═════ DOCUMENT TEXT
Charles Dickens, in his novel A Tale of Two Cities, relies heavily on the use of imagery to explain what will happen in the future. In particular, Dickens relies on blood and wine imagery to foreshadow the future and the effects of the wine after the peasants drink it.

Dickens introduces wine imagery fairly early in the novel, a sure telling of what will happen later on. The readers' first impression of France is:

A large cask of wine had been dropped and broken, in the street. The accident had happened in getting it out of a cart; the cask had tumbled out with a run, the hoops had burst, and it lay on the stones just outside of the wine-shop, shattered like a walnut-shell. All the people within reach had suspended their business, or their idleness, to run to the spot and drink the wine (Dickens 31).

In this small bit of text, Dickens has hinted at what will happen in the future. When the wine spills out, it can be symbolized as blood which signifies that there will be many deaths to come. Everyone near the wine has gathered and has come to drink that wine, though the wine is dirty. Dickens portrays the peasants' desperation to quench their thirst with the wine, regardless of the wine being dirty. Living conditions in France are terrible because the nobility only care about themselves. The wine is running just next to the Defarge's wine shop. The Defarge's, especially Madame Defarge, hate the aristocrats and want to do everything in their power to kill of all of the nobility. Dickens uses wine imagery because wine, if drank too much, makes people drunk which makes people do things they would not usually do. The wine that the peasants do drink can be symbolized as blood. The peasants want the aristocrats to be killed because of the aristocrats' harsh rule of the peasants and the peasants will do anything to satiate their thirst; their desire to kill the aristocracy.

Since the readers know that there will be deaths, their next immediate question is who will die. Readers wonder whether the peasants will be successful in killing off the nobility. Dickens states, a little after the wine cask has been broken, that "the time was to come, when wine too would be spilled on the street-stones, and when the stain of it would be red upon many of them there" (32-33). Wine is used to symbolize blood in this particular passage. Literally, Dickens says that blood will be spilled on the streets which means there will be deaths and many of them. Dickens says that many people will also be stained by the wine, which can be interpreted as that many people will be responsible for different people's murders. However, readers do not know whose blood will be spilled. It could be the peasants, the aristocrats, or even both.
══════════
§ **WHAT THIS TASK INVOLVES**:
According to the essay on A Tale of Two Cities, which two kinds of imagery does Dickens rely on to foreshadow the future?
═════ DATA SHOWN
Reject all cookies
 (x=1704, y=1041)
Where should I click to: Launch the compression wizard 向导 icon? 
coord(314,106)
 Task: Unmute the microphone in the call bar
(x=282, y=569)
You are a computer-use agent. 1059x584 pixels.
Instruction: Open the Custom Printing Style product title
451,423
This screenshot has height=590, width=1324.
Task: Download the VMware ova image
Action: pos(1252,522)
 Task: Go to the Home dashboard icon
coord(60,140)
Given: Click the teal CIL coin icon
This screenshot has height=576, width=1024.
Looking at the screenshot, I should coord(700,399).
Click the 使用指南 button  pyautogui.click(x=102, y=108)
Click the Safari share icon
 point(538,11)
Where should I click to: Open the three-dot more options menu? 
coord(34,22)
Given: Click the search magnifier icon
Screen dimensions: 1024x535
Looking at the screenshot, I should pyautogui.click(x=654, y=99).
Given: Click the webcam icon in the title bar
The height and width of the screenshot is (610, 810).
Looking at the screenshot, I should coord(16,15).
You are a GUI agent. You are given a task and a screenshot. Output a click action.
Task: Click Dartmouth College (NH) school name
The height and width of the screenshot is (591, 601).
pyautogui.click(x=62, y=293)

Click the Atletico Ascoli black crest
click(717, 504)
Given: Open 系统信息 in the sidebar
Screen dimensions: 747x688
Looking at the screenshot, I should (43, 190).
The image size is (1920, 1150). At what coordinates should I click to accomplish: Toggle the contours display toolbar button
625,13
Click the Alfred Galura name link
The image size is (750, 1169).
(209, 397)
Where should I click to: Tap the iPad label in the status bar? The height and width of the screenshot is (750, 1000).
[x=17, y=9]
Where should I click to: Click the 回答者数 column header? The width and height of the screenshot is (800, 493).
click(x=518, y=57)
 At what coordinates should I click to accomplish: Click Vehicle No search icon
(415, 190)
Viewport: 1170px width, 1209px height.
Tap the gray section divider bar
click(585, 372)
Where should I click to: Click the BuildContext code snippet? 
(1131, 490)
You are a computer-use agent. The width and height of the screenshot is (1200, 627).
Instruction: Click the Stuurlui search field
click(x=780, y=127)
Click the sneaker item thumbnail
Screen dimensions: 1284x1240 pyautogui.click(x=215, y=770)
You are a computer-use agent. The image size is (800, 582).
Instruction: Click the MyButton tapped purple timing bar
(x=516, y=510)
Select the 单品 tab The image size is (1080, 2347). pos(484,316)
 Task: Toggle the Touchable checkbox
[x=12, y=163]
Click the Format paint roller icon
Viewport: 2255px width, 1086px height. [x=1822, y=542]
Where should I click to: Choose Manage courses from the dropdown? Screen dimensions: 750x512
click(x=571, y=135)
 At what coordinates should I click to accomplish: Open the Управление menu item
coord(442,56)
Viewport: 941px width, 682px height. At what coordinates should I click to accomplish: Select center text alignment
══════════
§ **EXERCISE ANSWER**:
Blood and wine imagery.